Matthew Kent, Oxford Health FT chief nursing informatics officer, believes that any record must pass the “3am test”, in that an on-call clinician must be able to call up information about a patient at short notice and use that information to make quick decisions about their care.

He noted, tongue-in-cheek, that it’s currently possible to use AI tools to find out about what happened at the staff Christmas party, but “I can’t use Copilot to find out a summary of all of that information within my electronic patient record. Not yet.”

While a single patient record could be a godsend – if it could be implemented at all – panellists questioned whether one record would serve the diverse needs of an ICS.

“My personal view, and very simplistic one, is that in the primary care electronic record, you have a summary which gets you to 80 or 90 per cent of what you want,” said Sir John. “And perhaps build on that.”

AI: transformational change agent or time-saver?

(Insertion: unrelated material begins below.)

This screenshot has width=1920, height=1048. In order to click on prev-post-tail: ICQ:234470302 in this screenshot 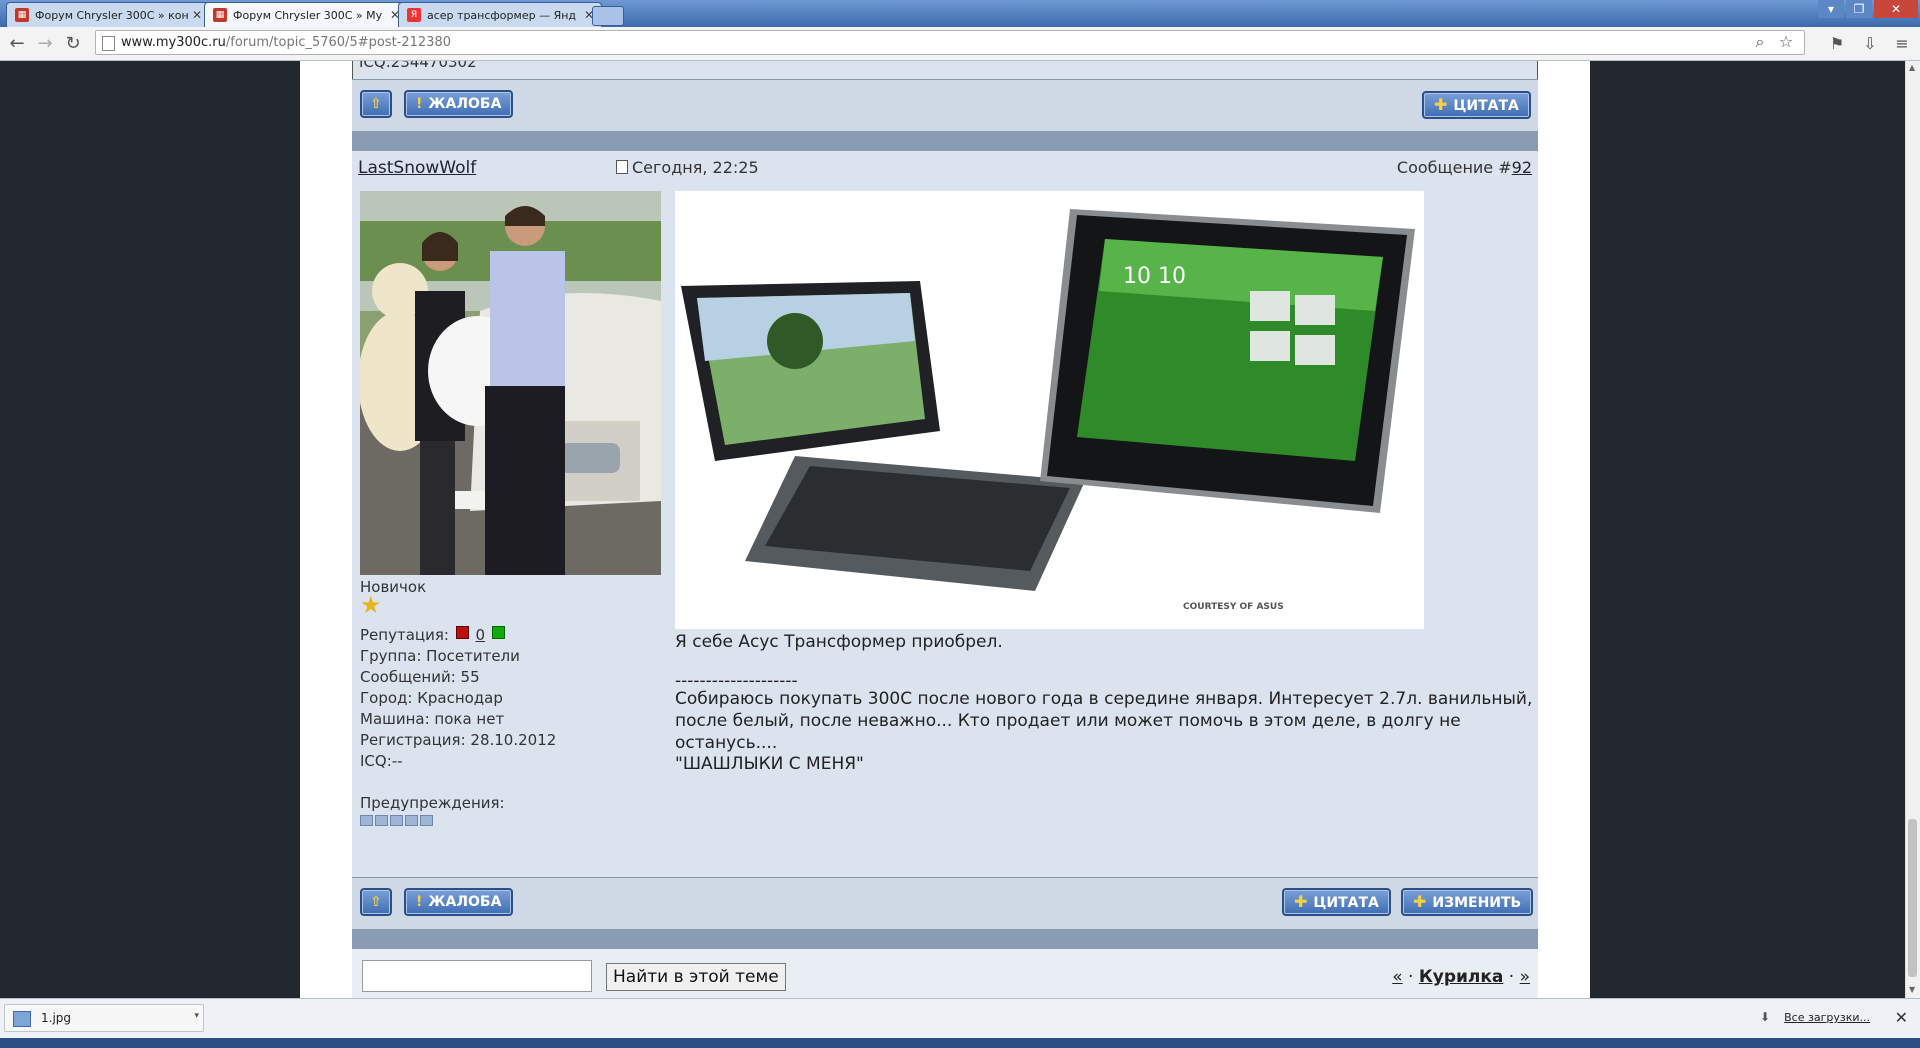, I will do `click(945, 70)`.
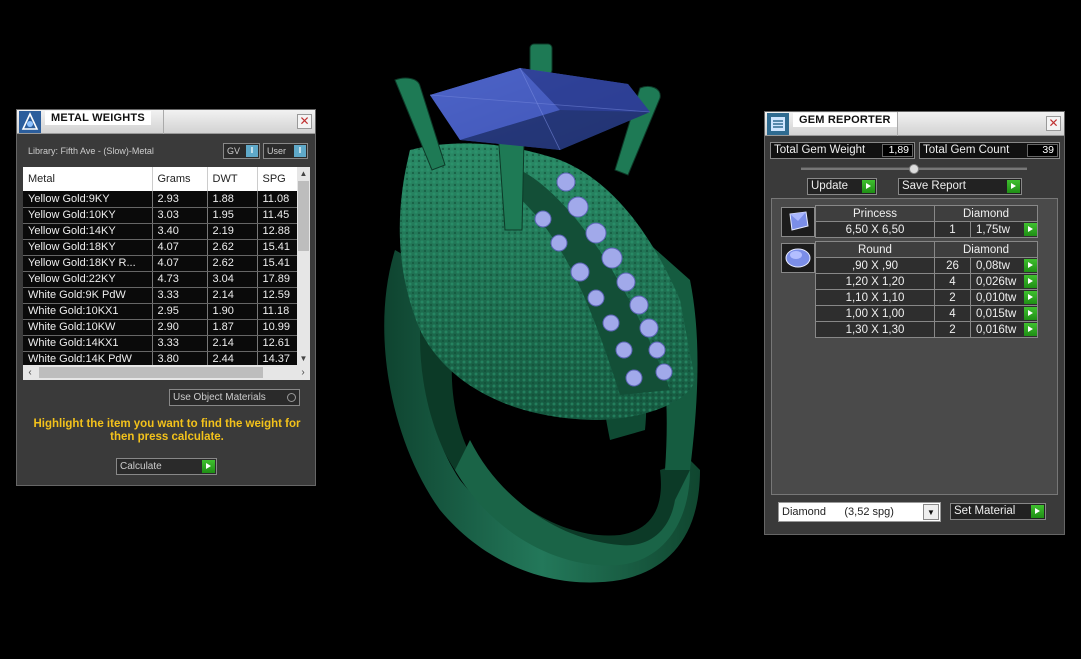 This screenshot has height=659, width=1081. I want to click on metal-name: White Gold:10KX1, so click(88, 312).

Sir John certainly believes that the NHS is already feeling the effects of AI. Not least because patients are turning to it when they cannot find answers from their care providers.

But how deeply transformational can it be?

“AI can only be efficient,” said Dr Lumb. “It will save you money on your HR processes. It will give you five minutes back every appointment. But it will not stop people moving around the system.”

But AI could have a role in reversing the PR problem that tech often has among clinicians, said Mr Kent.

He believes we are “pushing against an open door” when it comes to AI-driven tools – specifically ambient voice technology. His clinical colleagues often view technology deployments as “feeding the machine”, but seeing the immediate and tangible benefits of a system that takes notes for them (for example) could be a light bulb moment.

“Our history of tech in the NHS is really clunky systems that add a lot more work to people’s lives,” said Dr Begley. “If we can get people excited about tech that’s usable and makes a difference to their lives, and we start building interest, passion, and pull for technology, that has got to be the right place to start.”